(Word and item position data)
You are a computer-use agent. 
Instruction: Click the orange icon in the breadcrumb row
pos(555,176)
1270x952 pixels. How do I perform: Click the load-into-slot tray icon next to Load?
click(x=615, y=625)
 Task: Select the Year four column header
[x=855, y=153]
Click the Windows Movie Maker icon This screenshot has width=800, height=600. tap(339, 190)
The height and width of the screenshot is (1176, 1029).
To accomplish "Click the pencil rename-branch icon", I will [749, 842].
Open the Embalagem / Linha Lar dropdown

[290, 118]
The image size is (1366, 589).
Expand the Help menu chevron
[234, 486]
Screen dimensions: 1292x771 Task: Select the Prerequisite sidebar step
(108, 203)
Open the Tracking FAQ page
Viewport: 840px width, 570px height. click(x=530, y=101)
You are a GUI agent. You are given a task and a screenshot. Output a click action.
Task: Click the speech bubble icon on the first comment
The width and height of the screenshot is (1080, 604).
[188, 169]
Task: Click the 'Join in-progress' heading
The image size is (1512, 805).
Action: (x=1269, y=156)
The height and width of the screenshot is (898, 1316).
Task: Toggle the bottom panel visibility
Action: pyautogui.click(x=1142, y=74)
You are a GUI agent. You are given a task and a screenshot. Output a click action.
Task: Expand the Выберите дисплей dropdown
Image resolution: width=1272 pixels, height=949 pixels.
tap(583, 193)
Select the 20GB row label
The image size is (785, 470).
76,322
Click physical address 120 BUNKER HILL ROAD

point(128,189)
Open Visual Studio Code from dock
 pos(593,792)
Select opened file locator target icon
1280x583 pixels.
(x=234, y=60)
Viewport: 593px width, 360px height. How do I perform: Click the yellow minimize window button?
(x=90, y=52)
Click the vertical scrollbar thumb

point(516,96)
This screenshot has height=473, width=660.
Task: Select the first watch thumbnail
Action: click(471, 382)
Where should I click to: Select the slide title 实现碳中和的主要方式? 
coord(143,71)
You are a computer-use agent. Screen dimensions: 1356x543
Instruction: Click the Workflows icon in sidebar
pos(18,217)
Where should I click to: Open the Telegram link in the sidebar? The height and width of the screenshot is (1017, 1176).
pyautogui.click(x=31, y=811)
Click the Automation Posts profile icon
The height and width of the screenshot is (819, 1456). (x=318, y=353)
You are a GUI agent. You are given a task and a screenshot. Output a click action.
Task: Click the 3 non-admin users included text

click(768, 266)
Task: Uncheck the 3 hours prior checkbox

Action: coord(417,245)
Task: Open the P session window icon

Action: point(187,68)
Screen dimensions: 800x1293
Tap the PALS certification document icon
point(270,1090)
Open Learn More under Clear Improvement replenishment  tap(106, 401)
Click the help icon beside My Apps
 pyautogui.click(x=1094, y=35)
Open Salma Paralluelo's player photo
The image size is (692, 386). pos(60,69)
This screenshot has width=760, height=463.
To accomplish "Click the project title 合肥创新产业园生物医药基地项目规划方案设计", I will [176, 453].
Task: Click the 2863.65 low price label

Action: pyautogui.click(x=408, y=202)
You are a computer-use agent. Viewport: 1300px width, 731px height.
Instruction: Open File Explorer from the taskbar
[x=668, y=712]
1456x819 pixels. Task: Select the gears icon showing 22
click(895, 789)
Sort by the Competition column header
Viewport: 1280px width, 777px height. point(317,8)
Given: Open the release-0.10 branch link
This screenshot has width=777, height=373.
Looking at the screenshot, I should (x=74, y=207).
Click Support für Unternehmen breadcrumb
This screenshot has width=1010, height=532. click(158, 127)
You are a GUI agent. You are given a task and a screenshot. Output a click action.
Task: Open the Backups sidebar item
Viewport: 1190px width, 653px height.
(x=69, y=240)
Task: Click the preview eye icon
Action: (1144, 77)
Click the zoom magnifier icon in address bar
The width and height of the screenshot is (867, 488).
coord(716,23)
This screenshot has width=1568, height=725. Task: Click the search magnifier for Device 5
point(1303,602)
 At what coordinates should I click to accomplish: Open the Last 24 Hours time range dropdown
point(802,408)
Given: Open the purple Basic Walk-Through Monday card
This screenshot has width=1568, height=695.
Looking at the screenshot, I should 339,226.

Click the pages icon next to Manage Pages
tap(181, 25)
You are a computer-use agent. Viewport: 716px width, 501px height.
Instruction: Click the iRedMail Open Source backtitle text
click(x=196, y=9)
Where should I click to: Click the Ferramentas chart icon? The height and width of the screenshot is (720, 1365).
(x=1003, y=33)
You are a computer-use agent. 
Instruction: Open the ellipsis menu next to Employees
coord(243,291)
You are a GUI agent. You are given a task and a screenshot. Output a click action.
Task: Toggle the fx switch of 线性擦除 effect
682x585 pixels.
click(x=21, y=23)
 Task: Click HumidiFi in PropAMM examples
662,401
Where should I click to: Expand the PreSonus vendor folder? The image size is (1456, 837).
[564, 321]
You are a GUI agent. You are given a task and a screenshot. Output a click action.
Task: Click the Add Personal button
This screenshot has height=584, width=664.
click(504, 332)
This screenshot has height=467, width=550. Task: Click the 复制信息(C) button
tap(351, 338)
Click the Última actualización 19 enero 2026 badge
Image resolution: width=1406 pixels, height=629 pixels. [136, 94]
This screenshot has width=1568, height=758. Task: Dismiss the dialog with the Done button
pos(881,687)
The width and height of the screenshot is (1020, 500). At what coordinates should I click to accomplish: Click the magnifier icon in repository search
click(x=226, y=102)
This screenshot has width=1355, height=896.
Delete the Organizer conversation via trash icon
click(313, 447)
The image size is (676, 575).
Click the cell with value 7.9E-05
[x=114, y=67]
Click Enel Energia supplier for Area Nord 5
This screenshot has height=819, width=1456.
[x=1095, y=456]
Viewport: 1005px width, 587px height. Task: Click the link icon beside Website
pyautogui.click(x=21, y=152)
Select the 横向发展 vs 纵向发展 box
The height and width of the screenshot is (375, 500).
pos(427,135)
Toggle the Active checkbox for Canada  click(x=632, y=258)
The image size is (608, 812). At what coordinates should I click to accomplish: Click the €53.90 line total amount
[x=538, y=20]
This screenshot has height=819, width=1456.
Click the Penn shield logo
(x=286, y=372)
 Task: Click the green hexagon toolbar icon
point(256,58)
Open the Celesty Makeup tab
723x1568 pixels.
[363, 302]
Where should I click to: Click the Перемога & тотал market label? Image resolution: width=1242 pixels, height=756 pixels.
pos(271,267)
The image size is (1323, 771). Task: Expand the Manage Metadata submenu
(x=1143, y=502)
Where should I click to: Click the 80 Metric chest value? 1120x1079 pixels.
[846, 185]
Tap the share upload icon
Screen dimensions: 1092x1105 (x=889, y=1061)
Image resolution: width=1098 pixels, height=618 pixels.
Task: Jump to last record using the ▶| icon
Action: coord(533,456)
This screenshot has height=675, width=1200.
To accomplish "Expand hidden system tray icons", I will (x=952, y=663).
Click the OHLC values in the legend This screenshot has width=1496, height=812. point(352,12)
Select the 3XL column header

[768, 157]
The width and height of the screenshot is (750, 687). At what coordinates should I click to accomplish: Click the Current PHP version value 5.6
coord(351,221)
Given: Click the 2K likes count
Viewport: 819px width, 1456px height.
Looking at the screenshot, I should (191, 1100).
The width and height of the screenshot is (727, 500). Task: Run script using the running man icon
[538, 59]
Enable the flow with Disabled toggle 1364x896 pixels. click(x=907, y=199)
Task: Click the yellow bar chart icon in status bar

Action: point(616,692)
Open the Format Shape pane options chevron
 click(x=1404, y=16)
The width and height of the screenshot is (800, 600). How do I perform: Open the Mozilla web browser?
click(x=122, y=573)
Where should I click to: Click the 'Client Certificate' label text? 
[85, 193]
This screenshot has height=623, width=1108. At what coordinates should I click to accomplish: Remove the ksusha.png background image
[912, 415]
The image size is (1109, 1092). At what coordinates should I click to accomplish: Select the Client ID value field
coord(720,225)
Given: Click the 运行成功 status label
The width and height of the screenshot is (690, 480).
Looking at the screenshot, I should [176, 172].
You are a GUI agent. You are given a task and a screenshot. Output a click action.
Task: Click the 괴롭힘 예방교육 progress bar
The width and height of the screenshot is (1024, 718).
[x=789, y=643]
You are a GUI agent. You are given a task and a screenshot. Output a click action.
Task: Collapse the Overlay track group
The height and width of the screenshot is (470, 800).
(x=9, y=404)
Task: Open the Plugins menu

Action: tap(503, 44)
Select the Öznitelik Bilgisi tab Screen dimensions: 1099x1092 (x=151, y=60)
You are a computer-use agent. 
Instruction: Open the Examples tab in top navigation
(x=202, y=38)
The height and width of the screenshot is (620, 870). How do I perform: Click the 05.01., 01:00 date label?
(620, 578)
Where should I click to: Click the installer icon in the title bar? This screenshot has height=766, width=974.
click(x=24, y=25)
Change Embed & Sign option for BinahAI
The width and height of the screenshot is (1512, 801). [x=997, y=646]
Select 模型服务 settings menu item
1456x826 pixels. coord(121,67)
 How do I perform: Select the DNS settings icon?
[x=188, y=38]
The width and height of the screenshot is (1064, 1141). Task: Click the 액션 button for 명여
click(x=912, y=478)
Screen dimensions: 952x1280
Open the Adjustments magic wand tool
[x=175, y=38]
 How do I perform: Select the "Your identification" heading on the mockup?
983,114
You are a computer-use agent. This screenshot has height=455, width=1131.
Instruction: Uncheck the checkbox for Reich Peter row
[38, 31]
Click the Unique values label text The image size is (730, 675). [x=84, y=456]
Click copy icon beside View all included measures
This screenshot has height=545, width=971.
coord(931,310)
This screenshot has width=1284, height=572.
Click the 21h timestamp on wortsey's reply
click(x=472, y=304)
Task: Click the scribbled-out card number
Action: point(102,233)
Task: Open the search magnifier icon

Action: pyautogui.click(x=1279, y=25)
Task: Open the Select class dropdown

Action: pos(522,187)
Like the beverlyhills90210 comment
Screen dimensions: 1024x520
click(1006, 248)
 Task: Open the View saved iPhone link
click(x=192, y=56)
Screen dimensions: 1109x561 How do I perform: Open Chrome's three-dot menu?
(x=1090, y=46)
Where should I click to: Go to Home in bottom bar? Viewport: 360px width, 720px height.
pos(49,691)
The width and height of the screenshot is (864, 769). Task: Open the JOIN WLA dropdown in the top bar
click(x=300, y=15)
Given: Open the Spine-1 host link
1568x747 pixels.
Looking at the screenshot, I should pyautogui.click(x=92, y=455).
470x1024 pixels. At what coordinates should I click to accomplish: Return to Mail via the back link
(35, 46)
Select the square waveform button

### Set exercise
Can you give the records again, from the line holding "The height and width of the screenshot is (620, 870)." through the line holding "should pyautogui.click(x=92, y=455).", inclusive, with "dropdown" swapped for "selector" and everything else unchanged?

### Task response
The height and width of the screenshot is (620, 870). How do I perform: Click the 05.01., 01:00 date label?
(620, 578)
Where should I click to: Click the installer icon in the title bar? This screenshot has height=766, width=974.
click(x=24, y=25)
Change Embed & Sign option for BinahAI
The width and height of the screenshot is (1512, 801). [x=997, y=646]
Select 模型服务 settings menu item
1456x826 pixels. coord(121,67)
 How do I perform: Select the DNS settings icon?
[x=188, y=38]
The width and height of the screenshot is (1064, 1141). Task: Click the 액션 button for 명여
click(x=912, y=478)
Screen dimensions: 952x1280
Open the Adjustments magic wand tool
[x=175, y=38]
 How do I perform: Select the "Your identification" heading on the mockup?
983,114
You are a computer-use agent. This screenshot has height=455, width=1131.
Instruction: Uncheck the checkbox for Reich Peter row
[38, 31]
Click the Unique values label text The image size is (730, 675). [x=84, y=456]
Click copy icon beside View all included measures
This screenshot has height=545, width=971.
coord(931,310)
This screenshot has width=1284, height=572.
Click the 21h timestamp on wortsey's reply
click(x=472, y=304)
Task: Click the scribbled-out card number
Action: point(102,233)
Task: Open the search magnifier icon

Action: pyautogui.click(x=1279, y=25)
Task: Open the Select class selector

Action: pos(522,187)
Like the beverlyhills90210 comment
Screen dimensions: 1024x520
click(1006, 248)
 Task: Open the View saved iPhone link
click(x=192, y=56)
Screen dimensions: 1109x561 How do I perform: Open Chrome's three-dot menu?
(x=1090, y=46)
Where should I click to: Go to Home in bottom bar? Viewport: 360px width, 720px height.
pos(49,691)
The width and height of the screenshot is (864, 769). Task: Open the JOIN WLA selector in the top bar
click(x=300, y=15)
Given: Open the Spine-1 host link
1568x747 pixels.
Looking at the screenshot, I should pyautogui.click(x=92, y=455).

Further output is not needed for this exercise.